Published November 10, 2022 on Common Dreams: https://www.commondreams.org/views/2022/11/10/open-letter-bill-gates-food-farming-and-africa
Share the Instagram story
Dear Bill Gates:You were recently featured commenting on the global state of agriculture and food insecurity, in a recent New York Times op-ed by David Wallace-Wells and also in an Associated Press article.
In both articles, you make a number of claims that are inaccurate and need to be challenged. Both pieces admit that the world currently produces enough food to adequately feed all the earth’s inhabitants, yet you continue to fundamentally misdiagnose the problem as relating to low productivity; we do not need to increase production as much as to assure more equitable access to food. In addition, there are four specific distortions in these pieces which should be addressed, namely: 1) the supposed need for “credit for fertilizer, cheap fertilizer” to ensure agricultural productivity, 2) the idea that the Green Revolution of the mid-20th century needs to be replicated now to address hunger, 3) the idea that “better” seeds, often produced by large corporations, are required to cope with climate change, and 4) your suggestion that if people have solutions that “aren’t singing Kumbaya,” you’ll put money behind them.
First, synthetic fertilizers contribute 2% of overall greenhouse gas emissions and are the primary source of nitrous oxide emissions. Producing nitrogen fertilizers requires 3-5% of the world’s fossil gas. They also make farmers and importing nations dependent on volatile prices on international markets, and are a major cause of rising food prices globally. Yet you claim that even more fertilizer is needed to increase agricultural productivity and address hunger. Toxic and damaging synthetic fertilizers are not a feasible way forward. Already, companies, organizations, and farmers in Africa and elsewhere have been developing biofertilizers made from compost, manure, and ash, and biopesticides made from botanical compounds, such as neem tree oil or garlic. These products can be manufactured locally (thereby avoiding dependency and price volatility), and can be increasingly scaled up and commercialized.
Second, the Green Revolution was far from a resounding success. While it did play some role in increasing the yields of cereal crops in Mexico, India, and elsewhere from the 1940s to the 1960s, it did very little to reduce the number of hungry people in the world or to ensure equitable and sufficient access to food. It also came with a host of other problems, from ecological issues like long-term soil degradation to socio-economic ones like increased inequality and indebtedness (which has been a major contributor to the epidemic of farmer suicides in India). Your unquestioning support for a “new” Green Revolution demonstrates willful ignorance about history and about the root causes of hunger (which are by and large about political and economic arrangements, and what the economist Amartya Sen famously referred to as entitlements, not about a global lack of food).

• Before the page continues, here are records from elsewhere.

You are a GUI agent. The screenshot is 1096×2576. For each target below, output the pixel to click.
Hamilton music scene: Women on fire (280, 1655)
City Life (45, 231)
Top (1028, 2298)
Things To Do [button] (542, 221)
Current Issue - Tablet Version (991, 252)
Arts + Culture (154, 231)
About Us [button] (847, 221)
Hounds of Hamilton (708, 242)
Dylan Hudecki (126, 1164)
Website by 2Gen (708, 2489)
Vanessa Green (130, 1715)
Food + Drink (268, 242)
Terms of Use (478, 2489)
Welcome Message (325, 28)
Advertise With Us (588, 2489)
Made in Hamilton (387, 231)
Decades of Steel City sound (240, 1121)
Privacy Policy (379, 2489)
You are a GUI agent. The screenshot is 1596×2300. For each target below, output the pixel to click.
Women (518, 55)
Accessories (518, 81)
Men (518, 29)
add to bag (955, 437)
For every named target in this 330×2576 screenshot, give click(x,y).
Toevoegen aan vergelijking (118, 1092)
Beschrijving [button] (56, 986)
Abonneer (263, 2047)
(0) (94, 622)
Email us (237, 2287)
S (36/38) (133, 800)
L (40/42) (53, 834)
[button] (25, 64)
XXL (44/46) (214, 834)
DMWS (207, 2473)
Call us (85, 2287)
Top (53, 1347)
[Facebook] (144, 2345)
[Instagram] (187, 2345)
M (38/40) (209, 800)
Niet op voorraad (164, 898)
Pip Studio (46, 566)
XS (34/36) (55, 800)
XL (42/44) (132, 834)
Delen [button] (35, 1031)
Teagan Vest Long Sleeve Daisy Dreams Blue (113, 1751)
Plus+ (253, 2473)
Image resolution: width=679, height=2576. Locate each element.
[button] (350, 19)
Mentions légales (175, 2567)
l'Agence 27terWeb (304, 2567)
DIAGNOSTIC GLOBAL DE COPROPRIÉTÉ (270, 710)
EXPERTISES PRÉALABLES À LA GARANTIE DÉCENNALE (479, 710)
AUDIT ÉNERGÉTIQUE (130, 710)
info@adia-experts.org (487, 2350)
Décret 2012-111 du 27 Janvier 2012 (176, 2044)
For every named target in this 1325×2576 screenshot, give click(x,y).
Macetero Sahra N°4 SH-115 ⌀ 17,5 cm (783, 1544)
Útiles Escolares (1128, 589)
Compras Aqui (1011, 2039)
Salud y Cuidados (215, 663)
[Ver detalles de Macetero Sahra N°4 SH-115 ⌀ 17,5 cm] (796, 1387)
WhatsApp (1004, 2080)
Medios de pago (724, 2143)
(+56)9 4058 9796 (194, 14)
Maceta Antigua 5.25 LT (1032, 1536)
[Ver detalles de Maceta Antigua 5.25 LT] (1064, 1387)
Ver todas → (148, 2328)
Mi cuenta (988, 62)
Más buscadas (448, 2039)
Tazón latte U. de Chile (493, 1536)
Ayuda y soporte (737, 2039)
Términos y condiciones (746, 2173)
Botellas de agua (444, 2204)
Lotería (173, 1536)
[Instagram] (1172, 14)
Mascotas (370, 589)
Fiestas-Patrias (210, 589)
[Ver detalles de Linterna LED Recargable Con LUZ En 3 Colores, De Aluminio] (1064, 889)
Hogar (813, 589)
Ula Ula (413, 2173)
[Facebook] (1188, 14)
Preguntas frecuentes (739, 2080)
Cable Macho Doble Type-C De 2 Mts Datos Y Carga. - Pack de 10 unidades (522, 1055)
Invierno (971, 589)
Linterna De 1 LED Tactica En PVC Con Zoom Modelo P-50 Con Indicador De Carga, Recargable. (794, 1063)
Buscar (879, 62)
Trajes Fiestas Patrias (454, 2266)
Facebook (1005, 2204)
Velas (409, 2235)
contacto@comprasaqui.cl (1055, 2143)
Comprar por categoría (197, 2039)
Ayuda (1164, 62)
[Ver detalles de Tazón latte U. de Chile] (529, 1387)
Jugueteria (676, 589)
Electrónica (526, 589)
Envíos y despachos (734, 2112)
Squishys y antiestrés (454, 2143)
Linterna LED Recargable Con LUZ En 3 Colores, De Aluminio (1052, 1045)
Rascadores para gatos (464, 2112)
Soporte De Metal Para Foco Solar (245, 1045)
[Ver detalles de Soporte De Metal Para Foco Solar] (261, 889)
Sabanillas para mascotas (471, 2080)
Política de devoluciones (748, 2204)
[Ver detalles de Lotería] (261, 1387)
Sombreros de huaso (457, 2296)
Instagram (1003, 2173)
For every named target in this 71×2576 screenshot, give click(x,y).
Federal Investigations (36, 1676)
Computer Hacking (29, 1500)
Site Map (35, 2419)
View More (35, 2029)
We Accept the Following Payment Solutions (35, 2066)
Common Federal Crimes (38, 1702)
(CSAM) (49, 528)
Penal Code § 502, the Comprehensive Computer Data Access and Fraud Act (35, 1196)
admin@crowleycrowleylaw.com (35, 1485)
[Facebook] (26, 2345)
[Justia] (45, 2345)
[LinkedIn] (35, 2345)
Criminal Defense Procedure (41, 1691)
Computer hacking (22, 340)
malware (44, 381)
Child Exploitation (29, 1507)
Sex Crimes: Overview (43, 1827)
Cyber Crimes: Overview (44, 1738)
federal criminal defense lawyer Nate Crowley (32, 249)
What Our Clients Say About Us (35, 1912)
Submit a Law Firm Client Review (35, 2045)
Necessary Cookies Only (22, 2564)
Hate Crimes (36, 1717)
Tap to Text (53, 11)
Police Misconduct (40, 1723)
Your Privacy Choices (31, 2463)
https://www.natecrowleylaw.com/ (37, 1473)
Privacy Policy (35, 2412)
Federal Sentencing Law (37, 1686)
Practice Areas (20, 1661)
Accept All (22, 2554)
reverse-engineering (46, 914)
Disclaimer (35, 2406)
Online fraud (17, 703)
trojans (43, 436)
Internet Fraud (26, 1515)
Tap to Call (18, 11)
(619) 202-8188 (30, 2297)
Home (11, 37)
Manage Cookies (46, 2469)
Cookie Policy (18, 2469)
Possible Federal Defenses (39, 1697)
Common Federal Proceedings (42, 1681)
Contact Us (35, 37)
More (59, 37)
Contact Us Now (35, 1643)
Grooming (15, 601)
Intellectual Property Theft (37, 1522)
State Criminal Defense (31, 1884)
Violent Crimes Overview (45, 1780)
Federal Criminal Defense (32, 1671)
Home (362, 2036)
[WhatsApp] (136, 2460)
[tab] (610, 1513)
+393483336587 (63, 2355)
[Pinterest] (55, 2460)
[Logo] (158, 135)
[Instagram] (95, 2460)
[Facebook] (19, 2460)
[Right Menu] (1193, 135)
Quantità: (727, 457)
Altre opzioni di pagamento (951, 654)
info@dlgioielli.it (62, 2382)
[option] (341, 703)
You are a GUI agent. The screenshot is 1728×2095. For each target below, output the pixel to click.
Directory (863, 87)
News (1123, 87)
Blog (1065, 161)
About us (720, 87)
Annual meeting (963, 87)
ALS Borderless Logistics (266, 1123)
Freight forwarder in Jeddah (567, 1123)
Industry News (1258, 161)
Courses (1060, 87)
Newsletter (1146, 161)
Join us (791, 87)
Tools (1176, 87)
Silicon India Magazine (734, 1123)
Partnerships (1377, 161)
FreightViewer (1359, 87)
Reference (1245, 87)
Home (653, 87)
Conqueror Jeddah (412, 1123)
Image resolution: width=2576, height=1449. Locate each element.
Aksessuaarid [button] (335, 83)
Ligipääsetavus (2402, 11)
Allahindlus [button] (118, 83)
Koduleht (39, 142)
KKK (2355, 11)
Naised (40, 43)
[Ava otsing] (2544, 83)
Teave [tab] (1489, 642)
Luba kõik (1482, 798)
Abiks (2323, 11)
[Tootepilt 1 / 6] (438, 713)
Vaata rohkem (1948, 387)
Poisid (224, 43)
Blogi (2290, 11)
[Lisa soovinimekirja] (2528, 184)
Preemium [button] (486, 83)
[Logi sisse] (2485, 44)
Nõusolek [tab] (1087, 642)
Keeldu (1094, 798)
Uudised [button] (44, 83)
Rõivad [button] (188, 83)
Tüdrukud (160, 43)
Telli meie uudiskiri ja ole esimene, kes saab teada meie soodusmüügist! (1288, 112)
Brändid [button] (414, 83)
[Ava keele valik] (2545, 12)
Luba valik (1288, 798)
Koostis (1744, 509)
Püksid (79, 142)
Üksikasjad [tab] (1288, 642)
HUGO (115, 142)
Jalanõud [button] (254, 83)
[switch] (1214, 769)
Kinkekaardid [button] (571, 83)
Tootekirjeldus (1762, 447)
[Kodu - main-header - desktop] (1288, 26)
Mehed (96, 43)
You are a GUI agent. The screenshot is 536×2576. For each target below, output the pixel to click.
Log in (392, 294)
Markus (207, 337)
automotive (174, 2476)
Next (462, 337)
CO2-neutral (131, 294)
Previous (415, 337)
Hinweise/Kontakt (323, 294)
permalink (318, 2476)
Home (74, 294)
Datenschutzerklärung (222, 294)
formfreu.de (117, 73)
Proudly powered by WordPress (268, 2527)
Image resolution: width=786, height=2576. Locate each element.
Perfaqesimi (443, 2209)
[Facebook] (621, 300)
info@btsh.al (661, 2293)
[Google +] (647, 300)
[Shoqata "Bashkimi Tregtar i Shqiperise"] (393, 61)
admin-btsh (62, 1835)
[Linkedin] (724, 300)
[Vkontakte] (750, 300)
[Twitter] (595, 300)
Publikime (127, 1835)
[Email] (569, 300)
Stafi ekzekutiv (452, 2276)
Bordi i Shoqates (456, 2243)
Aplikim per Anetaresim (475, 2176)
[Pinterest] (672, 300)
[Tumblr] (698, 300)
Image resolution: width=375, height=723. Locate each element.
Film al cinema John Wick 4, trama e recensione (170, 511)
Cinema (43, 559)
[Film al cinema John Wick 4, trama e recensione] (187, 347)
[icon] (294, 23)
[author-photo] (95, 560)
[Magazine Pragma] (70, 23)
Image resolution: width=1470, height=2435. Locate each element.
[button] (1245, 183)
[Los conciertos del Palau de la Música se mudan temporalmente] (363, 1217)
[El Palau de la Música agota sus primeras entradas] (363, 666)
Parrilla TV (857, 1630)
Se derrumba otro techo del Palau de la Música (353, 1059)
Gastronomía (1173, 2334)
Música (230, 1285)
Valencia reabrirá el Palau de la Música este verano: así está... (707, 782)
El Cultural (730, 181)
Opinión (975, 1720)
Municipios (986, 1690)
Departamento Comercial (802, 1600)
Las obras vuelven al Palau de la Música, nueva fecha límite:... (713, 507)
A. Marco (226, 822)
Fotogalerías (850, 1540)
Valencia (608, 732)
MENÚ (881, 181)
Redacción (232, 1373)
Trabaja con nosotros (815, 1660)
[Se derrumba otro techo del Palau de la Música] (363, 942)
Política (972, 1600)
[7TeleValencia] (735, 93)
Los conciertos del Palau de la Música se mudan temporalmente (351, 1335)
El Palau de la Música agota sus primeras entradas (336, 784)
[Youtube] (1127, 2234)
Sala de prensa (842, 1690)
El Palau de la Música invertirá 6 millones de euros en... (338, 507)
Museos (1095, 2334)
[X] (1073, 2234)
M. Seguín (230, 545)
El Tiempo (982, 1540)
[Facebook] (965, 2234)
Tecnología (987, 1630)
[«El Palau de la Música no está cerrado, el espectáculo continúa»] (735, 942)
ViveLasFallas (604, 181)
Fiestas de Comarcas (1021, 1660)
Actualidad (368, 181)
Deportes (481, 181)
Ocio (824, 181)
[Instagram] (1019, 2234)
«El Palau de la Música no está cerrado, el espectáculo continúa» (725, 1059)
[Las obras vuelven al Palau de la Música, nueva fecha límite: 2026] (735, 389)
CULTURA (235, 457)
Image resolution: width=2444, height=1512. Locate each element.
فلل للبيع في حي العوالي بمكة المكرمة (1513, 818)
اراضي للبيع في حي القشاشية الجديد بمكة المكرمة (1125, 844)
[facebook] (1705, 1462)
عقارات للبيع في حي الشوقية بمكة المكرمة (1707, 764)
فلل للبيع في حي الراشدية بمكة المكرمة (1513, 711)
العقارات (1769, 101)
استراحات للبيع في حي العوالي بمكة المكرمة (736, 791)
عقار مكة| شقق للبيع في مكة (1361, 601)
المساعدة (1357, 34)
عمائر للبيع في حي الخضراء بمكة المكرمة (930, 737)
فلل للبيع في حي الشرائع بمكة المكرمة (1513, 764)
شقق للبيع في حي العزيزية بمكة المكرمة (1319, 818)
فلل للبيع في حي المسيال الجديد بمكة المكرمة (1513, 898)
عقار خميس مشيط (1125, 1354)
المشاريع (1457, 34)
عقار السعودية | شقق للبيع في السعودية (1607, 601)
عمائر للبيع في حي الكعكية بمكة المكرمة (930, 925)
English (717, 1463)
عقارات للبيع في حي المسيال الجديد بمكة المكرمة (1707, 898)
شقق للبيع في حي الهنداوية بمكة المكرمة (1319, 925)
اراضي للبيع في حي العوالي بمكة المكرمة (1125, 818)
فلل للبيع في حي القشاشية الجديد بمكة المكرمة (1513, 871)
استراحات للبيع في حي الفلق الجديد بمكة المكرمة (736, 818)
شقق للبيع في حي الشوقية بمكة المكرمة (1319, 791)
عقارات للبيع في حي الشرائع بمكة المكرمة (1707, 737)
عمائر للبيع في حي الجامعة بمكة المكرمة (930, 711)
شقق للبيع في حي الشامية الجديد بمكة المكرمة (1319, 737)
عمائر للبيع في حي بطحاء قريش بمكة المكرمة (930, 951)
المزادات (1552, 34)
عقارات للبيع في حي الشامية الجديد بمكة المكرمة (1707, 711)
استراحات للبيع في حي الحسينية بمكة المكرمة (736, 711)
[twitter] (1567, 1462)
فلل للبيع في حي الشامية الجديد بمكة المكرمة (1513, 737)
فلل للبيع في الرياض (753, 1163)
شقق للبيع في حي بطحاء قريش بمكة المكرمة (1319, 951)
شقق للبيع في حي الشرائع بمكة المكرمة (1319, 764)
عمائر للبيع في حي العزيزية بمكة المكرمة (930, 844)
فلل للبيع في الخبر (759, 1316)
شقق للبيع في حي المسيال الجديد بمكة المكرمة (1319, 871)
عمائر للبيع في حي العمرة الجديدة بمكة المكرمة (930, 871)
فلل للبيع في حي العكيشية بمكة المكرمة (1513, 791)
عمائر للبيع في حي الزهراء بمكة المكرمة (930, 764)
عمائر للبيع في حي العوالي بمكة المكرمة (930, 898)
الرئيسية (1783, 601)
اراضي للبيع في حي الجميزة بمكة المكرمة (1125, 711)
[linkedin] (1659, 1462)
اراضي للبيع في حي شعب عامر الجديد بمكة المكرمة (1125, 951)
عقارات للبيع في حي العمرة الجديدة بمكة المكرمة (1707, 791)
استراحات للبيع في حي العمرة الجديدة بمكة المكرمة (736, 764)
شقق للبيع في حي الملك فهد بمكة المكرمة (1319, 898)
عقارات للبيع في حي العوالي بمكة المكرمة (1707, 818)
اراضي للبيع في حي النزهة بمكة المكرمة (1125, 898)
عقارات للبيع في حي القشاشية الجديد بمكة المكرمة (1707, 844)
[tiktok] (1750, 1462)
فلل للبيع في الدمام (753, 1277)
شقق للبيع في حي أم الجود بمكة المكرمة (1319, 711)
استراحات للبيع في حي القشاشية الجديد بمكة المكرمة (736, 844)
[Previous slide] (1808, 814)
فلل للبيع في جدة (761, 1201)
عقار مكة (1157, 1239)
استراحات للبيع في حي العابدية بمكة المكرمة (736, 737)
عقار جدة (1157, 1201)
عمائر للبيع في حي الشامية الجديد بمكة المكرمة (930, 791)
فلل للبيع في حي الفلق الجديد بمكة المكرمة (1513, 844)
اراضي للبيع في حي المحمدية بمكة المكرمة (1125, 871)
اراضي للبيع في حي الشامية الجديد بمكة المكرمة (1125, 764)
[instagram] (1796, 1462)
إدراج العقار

Third, climate-resilient seeds are already in existence and being developed by farmers and traded through informal seed markets. Sorghum, which you tout in your interview as a so-called “orphan crop”, is among these already established climate-adapted crops. You note that most investments have been in maize and rice, rather than in locally-adapted and nutritious cereals like sorghum. Yet AGRA (the Alliance for a Green Revolution in Africa), which your foundation (the Bill and Melinda Gates Foundation) created and financed, has been among those institutions that have disproportionately focused on maize and rice. In other words, you are part of creating the very problem you name. The AGRA initiative, which your foundation continues to fund, has also pushed restrictive seed legislation that limits and restricts crop innovation to well-resourced labs and companies. These initiatives don’t increase widespread innovation, but rather contribute to the privatization and consolidation of corporate monopolies over seed development and seed markets.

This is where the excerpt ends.